_ACTIVITY_
Each line with the word "height" must appear in the answer, copied from the records.

Excerpts from a dataset
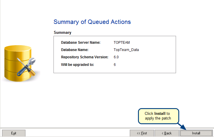Click the Summary of Queued Actions heading

[x=92, y=22]
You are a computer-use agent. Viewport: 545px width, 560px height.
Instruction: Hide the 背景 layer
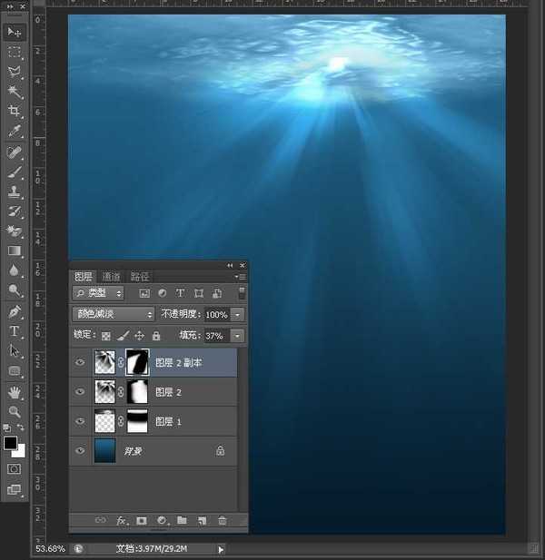point(81,451)
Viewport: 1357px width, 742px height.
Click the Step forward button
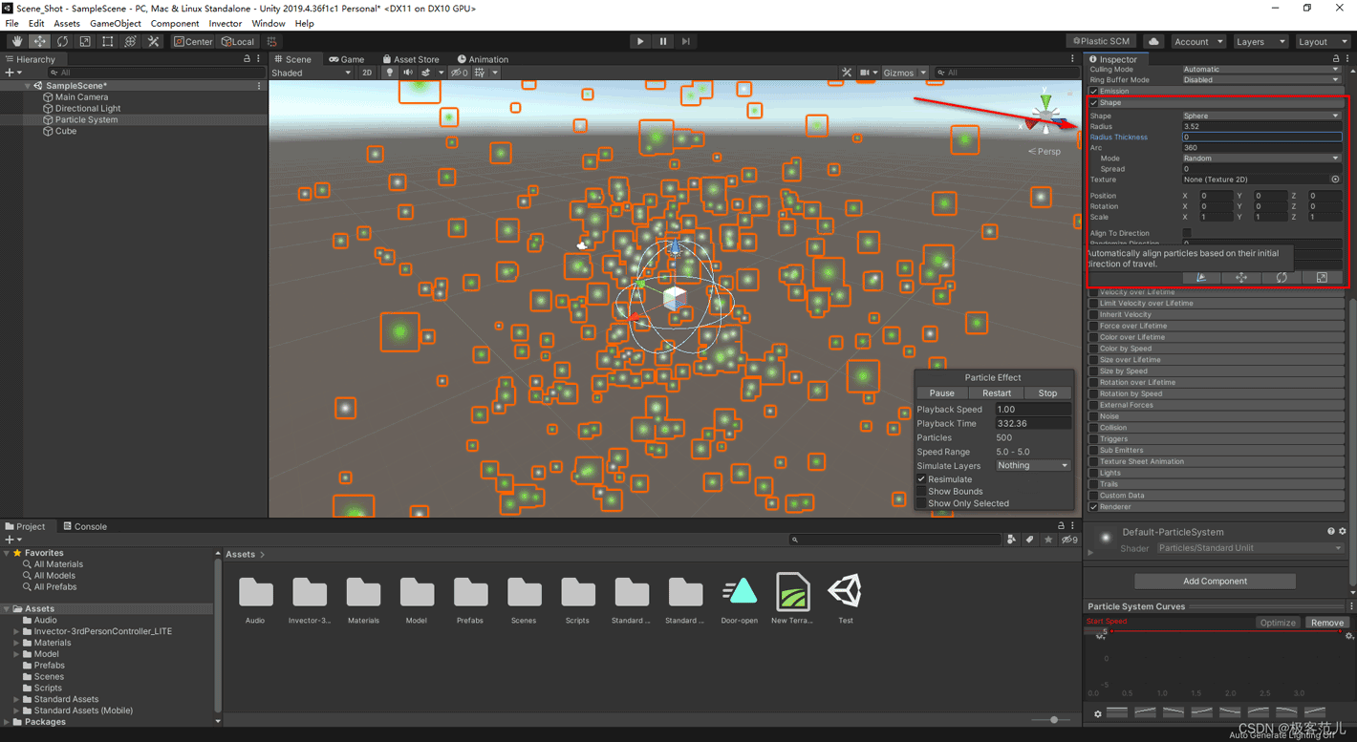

_REPLY TO THE TASK_
You are a computer-use agent. Viewport: 545px width, 560px height.
Viewport: 1357px width, 742px height.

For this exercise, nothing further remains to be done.